Within the listing below, please copy exactly the lines between the line holding "Where should I" and the line holding "Task: Click the -0,88 % weekly mini chart", inclusive.

§ **Study material**:
┄┄┄┄┄┄┄┄┄┄┄┄┄┄┄┄┄┄┄┄
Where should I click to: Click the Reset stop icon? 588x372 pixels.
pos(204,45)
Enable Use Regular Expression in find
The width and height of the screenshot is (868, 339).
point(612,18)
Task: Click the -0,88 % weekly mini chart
┄┄┄┄┄┄┄┄┄┄┄┄┄┄┄┄┄┄┄┄
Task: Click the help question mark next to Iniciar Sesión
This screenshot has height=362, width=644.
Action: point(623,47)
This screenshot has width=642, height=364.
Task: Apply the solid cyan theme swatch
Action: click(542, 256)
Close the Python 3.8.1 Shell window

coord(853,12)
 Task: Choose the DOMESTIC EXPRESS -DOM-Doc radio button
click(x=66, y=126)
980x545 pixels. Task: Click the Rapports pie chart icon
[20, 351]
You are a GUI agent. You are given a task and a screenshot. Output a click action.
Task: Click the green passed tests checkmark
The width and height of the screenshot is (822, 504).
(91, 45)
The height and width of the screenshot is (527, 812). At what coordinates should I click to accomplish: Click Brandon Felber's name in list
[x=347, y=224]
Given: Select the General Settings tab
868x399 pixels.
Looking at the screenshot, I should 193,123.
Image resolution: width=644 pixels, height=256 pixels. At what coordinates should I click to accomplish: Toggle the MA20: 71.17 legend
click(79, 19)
┄┄┄┄┄┄┄┄┄┄┄┄┄┄┄┄┄┄┄┄
§ **Answer**:
Where should I click to: Click the Reset stop icon? 588x372 pixels.
pos(204,45)
Enable Use Regular Expression in find
The width and height of the screenshot is (868, 339).
point(612,18)
Task: Click the -0,88 % weekly mini chart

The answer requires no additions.